I would really appreciate any help or guidance you can provide. Thanks so much in advance for your time and assistance!

Warm regards,
Tiago Martinho


STEPS TO REPRODUCE
1. Compile a program with the instruction "popfw" for example:
int main()
{
    asm("popfw");
}
2. use valgrind on the binary file

OBSERVED RESULT
Valgrind crashes

EXPECTED RESULT
Valgrind would not crash and show "invalid instruction"

SOFTWARE/OS VERSIONS
Linux/KDE Plasma: Ubuntu 22.04

ADDITIONAL INFORMATION
Comment 1 Mark Wielaard 2023-11-07 13:29:41 UTC
This looks like the size == 2 issue in VEX/priv/guest_amd64_toIR.c (dis_ESC_NONE):

   case 0x9D: /* POPF */
      /* Note.  There is no encoding for a 32-bit popf in 64-bit mode.
         So sz==4 actually means sz==8. */
      if (haveF2orF3(pfx)) goto decode_failure;
      vassert(sz == 2 || sz == 4 || sz == 8);
      if (sz == 4) sz = 8;
      if (sz != 8) goto decode_failure; // until we know a sz==2 test case exists

So here is an example where sz == 2. Question is if it is a valid example.
Comment 2 Mark Wielaard 2023-11-08 10:36:39 UTC
Is this only an issue with this hand assembly?
It would be interesting to see real code that uses this.
Comment 3 Tiago Martinho 2023-11-08 14:57:05 UTC
(In reply to Mark Wielaard from comment #2)
> Is this only an issue with this hand assembly?
> It would be interesting to see real code that uses this.
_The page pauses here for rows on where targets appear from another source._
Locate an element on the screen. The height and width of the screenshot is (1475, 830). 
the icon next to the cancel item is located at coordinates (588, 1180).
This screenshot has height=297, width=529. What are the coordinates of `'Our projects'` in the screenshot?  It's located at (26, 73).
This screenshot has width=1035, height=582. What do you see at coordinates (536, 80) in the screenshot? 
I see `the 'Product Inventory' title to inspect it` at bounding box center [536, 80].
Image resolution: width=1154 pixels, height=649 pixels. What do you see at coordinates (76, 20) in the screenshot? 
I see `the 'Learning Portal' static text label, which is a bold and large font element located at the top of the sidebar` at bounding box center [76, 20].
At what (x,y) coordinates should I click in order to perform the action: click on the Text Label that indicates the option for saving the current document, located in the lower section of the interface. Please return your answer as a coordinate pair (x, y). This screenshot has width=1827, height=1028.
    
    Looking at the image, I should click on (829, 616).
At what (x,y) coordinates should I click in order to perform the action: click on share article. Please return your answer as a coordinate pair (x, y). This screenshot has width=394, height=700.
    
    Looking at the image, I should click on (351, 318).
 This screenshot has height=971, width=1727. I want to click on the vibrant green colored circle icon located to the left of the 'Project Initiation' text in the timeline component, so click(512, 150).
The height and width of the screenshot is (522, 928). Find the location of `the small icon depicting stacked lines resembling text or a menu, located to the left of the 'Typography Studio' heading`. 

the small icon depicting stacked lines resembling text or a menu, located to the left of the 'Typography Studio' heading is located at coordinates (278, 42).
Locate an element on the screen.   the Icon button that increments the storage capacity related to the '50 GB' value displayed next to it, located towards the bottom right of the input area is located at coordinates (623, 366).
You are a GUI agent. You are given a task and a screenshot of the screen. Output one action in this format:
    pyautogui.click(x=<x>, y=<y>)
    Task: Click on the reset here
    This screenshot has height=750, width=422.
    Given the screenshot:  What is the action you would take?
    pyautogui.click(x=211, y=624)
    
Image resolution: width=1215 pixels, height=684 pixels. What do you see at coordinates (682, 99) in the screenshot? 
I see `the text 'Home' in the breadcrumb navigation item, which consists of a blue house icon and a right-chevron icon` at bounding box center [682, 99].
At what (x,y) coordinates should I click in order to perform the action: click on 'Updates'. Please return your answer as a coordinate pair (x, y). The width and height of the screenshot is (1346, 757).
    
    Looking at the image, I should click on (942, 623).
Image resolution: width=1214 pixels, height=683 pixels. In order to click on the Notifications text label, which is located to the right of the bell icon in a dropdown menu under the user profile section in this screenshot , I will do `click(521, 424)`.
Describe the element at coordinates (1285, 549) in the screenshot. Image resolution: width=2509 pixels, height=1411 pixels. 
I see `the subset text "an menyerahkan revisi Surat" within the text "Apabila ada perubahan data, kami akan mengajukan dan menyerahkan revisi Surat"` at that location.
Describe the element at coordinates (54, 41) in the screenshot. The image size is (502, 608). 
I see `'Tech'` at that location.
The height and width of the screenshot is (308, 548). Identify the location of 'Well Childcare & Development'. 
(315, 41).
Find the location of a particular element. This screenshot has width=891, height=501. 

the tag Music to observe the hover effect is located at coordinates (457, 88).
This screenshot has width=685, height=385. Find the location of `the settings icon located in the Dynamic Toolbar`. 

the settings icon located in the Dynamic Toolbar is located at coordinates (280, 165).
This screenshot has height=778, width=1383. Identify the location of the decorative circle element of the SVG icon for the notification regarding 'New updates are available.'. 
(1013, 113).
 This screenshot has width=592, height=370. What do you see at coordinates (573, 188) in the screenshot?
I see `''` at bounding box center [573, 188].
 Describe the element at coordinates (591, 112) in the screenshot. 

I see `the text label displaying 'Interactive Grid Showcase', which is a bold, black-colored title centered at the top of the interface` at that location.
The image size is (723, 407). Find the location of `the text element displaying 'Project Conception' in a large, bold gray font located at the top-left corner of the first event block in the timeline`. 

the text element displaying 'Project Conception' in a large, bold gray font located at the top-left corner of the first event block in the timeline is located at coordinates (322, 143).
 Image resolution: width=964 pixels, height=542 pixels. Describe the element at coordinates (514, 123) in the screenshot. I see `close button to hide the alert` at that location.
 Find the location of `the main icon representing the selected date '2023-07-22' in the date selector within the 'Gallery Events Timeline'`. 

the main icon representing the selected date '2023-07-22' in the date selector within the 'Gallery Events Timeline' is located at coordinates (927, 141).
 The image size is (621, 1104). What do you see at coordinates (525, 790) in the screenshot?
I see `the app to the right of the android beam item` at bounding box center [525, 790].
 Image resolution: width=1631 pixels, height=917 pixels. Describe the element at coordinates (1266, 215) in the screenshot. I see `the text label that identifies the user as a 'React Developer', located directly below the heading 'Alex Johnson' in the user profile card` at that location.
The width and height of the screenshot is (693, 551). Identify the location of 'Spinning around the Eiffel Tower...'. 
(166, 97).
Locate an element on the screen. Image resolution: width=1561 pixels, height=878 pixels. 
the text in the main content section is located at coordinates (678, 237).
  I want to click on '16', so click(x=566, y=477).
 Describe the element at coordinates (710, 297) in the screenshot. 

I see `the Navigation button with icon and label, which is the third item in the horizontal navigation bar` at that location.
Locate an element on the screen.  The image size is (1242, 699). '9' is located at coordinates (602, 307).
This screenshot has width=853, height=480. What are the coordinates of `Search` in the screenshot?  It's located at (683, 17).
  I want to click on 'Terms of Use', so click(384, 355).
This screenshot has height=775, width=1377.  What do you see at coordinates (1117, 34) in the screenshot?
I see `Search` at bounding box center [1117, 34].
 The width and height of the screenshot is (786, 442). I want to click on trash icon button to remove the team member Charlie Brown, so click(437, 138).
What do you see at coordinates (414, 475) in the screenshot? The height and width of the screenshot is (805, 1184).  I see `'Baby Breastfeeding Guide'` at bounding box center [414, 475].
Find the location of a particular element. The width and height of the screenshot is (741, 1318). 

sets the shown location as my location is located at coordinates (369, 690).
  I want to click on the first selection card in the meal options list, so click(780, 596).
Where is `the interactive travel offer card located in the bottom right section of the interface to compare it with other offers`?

Hi! I got this code from a library I depend on. Unfortunately I do not have access to the source code, but the disassembled code does have this instruction. I tried to give an example so that the issue could be reproduced.

Thanks!
Comment 4 Paul Floyd 2023-11-08 16:45:30 UTC
What is the library? Is it public?
Comment 5 Tiago Martinho 2023-11-09 14:57:15 UTC
(In reply to Paul Floyd from comment #4)
> What is the library? Is it public?

Unfortunately it's not a public library and I do not have access to the source code.